**Action item:**
Return the portion of the text below on empathetic selling from "Do this quick" up to and including "content and offerings.", copied word for word.

**Text block:**

------------------------------

Do this quick exercise: Write down 10-20 things your ideal customers or clients are thinking, feeling or needing right now. Consider context. See the world from their point of view. Now think about how you can address those needs, desires and emotional states with your content and offerings.

As for active selling: Yes, you can still offer value. While now is not the time to be aggressive or pushy — if there ever is a time for that — people are still buying. Many people are using this time to reset and address aspects of their lives or businesses that they’ve put off: home improvement projects, hobbies, CRM clean-up, content creation, self-care, reading, exercising and cooking. How can you speak to this prioritization right now?

Some enterprise B2B companies are adopting empathy to determine sales approaches to reach their customers. Upland Software, a SaaS work management company, determined its customers needed to proactively communicate with their employees and customers and quickly rolled out mobile solutions to help their customers stay connected. Software AG, a hybrid cloud software technology in the integration and IoT space, adapted its sales model to be more prescriptive, as many of its customers are asking channel partners for actionable advice.

------------------------------

**Recorded data:**
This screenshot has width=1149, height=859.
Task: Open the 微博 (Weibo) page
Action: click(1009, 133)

------------------------------

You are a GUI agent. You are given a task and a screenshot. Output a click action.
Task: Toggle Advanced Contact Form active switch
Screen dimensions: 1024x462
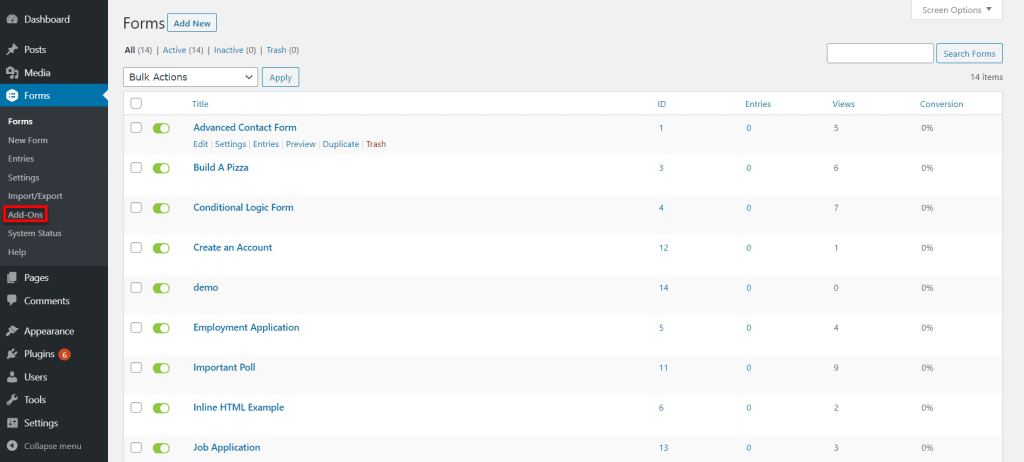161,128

------------------------------

**Answer box:**
Do this quick exercise: Write down 10-20 things your ideal customers or clients are thinking, feeling or needing right now. Consider context. See the world from their point of view. Now think about how you can address those needs, desires and emotional states with your content and offerings.